**Stated goal A**
Quote from the songwriting passage, starting with "That’s something that" and going on through "for their projects.".

**Extract**
Even getting signed to a label with the way the labels work, a lot of times you might get some money upfront. They’re recouping their money from spending it on your album, creation of your album or to promote your music. Every cup of coffee they drink while doing it, they charge you back. The label thing is a great deal. I would love to sign with a record label, but at the same point, there are a lot of artists who choose not to partner with a record label because they’ve done so much on their own. Partnering with a record label might cut back on the money that they’re making. It’s a dream I would have to have a team of people that would do all the hard work involved and let me go out and be an artist. Not at the sacrifice of losing control of being able to choose what songs and write my songs and what I choose to show myself as an artist. I’ve been blessed to be able to be an independent artist so far in my career, write my own songs, choose what goes on to an album and what comes out. There’s something to be said for being able to choose that.
You can write songs for other people and get paid for it.
That’s something that I’ve worked on. I’ve got some relationships with some songs trying to pitch them to other people. I haven’t gotten any cuts by anybody else. From what normally I see that happens is once you get discovered and you get that first one, then all of a sudden people are looking at your catalog and what you’ve got going on, and are interested in maybe cutting one of those. I’m in the process of writing new stuff, pitching those songs and trying to put them in front of people who may want to use them for their projects.
When you write a song, do you have to have all the notes and everything? Do you have to run it out, sing it yourself?
A lot of times, I’ll write a melody and the lyrics out to where I could sing it in my phone, but I don’t have guitar backing it or all the music to it yet. I’ll build the music later. Sometimes, you’ll write a song where you’re strumming the guitar and you make the words up to that music as you go along. Every song is a little different. For me, I do a lot of figuring out the melody and the words and what I want to say before I start worrying about the guitar. I’ll throw that in later and make notes on my phone. Each song has its own life that it begins as.
When you write a song, all the stuff is like writing a story or anything else. It comes from within. It amazes me in this industry. Somebody has to write every single song that Garth Brooks sings or Keith Urban sings or pick somebody. It’s amazing because they’re like the screenwriters of Hollywood. Without somebody being a screenwriter, there isn’t a movie.
A lot of times, if I’ve got a song that there’s a character in it, I think of it like a Hollywood movie. It’s like, “Where does that camera first pan in on this character? How are you first meeting this character? Is he at a bar or is he driving in his car? Is he out of the country? Is he in his deer stand?” Whatever it may be, but where that story begins, I think of it as a movie in that regard because I am telling a story and we’re putting it to a melody. That’s what it’s all about.

**Extracted information**

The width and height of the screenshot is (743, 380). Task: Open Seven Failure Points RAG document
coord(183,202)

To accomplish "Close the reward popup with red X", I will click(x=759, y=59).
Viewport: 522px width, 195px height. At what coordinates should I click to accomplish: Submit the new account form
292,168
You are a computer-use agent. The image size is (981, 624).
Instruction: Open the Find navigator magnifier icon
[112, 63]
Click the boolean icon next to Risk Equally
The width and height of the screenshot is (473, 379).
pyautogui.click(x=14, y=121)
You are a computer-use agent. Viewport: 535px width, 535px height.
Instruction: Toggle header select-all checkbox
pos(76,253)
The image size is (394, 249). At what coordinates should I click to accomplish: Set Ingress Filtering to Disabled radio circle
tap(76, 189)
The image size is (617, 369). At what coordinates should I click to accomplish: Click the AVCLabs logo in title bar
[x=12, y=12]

...

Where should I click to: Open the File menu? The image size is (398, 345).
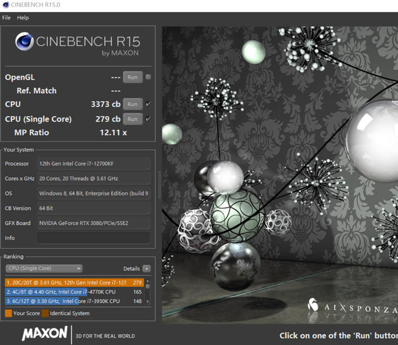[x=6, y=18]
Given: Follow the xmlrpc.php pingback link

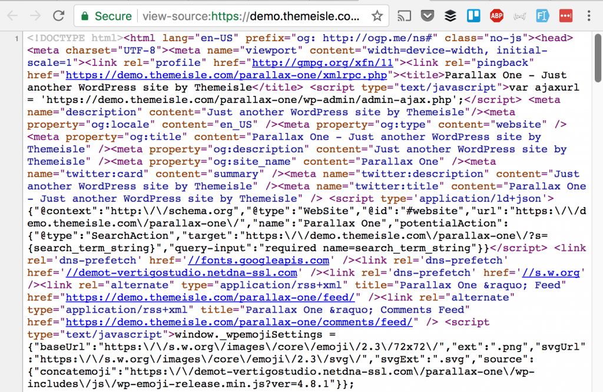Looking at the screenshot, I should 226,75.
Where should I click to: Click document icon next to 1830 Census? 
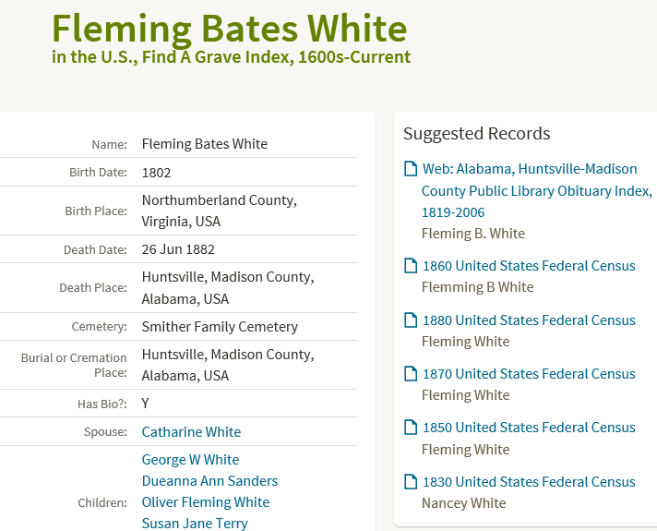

**Stated goal B**
From the rows above, starting with the line with "You are a computer-use agent. Viewport: 535px" and going on through the line with "[x=12, y=12]", lay out those lines as a numbered list and skip any blank lines.

**Correct output A**
That’s something that I’ve worked on. I’ve got some relationships with some songs trying to pitch them to other people. I haven’t gotten any cuts by anybody else. From what normally I see that happens is once you get discovered and you get that first one, then all of a sudden people are looking at your catalog and what you’ve got going on, and are interested in maybe cutting one of those. I’m in the process of writing new stuff, pitching those songs and trying to put them in front of people who may want to use them for their projects.

**Correct output B**
1. You are a computer-use agent. Viewport: 535px width, 535px height.
2. Instruction: Toggle header select-all checkbox
3. pos(76,253)
4. The image size is (394, 249). At what coordinates should I click to accomplish: Set Ingress Filtering to Disabled radio circle
5. tap(76, 189)
6. The image size is (617, 369). At what coordinates should I click to accomplish: Click the AVCLabs logo in title bar
7. [x=12, y=12]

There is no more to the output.